Wed, 14 Dec 2005

Ninth human avian flu fatality confirmed, new patients reported

The Jakarta Post, Jakarta

Minister of Health Siti Fadilah Supari has confirmed a 35 year- old man who died last month as the country's ninth human bird flu fatality.

"The World Health Organization (WHO) laboratory in Hong Kong has confirmed the test results. We now have nine confirmed bird flu deaths from a total of 14 infections," Siti said on Tuesday on the sidelines of an awards ceremony.

The latest casualty was a man identified by his initials only as AW, a resident of West Jakarta, who died on Nov. 19 at the private Pantai Indah Kapuk hospital in North Jakarta.

Doctors had initially planned to transfer AW to the avian flu treatment center at the Sulianti Saroso Hospital, but were unable to move him due to his critical condition.

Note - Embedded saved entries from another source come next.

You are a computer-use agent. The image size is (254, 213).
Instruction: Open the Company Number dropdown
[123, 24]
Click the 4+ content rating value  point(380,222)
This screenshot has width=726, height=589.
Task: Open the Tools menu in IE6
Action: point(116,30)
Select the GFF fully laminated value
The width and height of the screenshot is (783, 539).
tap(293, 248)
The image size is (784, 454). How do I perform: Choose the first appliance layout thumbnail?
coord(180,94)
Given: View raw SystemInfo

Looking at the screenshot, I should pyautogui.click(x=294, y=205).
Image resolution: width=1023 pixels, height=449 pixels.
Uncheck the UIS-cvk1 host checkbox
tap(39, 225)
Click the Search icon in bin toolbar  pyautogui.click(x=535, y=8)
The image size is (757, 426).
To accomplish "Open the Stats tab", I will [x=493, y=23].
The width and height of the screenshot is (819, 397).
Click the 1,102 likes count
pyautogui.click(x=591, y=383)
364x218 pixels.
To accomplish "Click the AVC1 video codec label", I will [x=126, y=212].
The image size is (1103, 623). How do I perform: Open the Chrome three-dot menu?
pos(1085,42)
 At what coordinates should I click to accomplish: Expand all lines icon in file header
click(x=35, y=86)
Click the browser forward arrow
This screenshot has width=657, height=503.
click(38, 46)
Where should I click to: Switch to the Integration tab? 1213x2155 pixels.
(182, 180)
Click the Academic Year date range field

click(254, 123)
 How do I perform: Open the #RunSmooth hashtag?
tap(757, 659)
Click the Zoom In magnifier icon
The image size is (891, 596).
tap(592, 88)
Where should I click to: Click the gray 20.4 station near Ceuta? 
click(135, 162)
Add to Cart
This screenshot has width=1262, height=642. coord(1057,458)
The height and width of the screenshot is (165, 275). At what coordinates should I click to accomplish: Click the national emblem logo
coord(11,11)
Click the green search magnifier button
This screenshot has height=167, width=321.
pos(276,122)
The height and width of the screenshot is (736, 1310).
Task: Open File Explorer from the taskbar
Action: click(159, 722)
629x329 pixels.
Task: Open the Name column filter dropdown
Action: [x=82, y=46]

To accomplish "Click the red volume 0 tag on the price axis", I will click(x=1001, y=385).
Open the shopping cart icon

The Ministry of Health's director general of disease control I Nyoman Kandun said the man had been in contact with chickens that carried the H5N1 virus.

"He was building his house and around it there were many chickens and birds running around. Researchers tested those birds and they tested positive for H5N1," Kandun said.

Meanwhile, Sulianti Saroso Hospital spokesman Ilham Patu said that five new suspected bird flu patients were admitted overnight on Monday and Tuesday from several areas of Jakarta.

"We now have a total of six patients being treated for suspected bird flu infections," Patu told AFP.

Some of the five admitted, he said, were in a worse condition than the sixth patient, a 23-year-old woman who has been in intensive care for the past few days.

Siti said over the weekend the government expected to vaccinate 47 million people who have direct contact with poultry and birds across the country against regular human influenza.

The vaccination would reduce the opportunity for H5N1 to mutate with the ordinary human flu virus and becomes easily transmissible.

The cost of the vaccination drive, however, is estimated at Rp 5 trillion (nearly US$500 million), which the state budget cannot afford.

The bird flu virus has killed 71 people in Asia since 2003, out of 138 people known to have been infected.

There has been fear that contact between infected birds and humans could eventually result in the virus mutating into a form that could easily pass between humans, sparking a pandemic that could kill millions.

The highly pathogenic H5N1 strain is endemic in poultry in parts of Asia, and has affected poultry in two-thirds of the provinces in the country.

The WHO has recommended the mass culling of poultry to effectively contain the spread of the virus, but the government said it lacked the funds to compensate farmers and bird owners.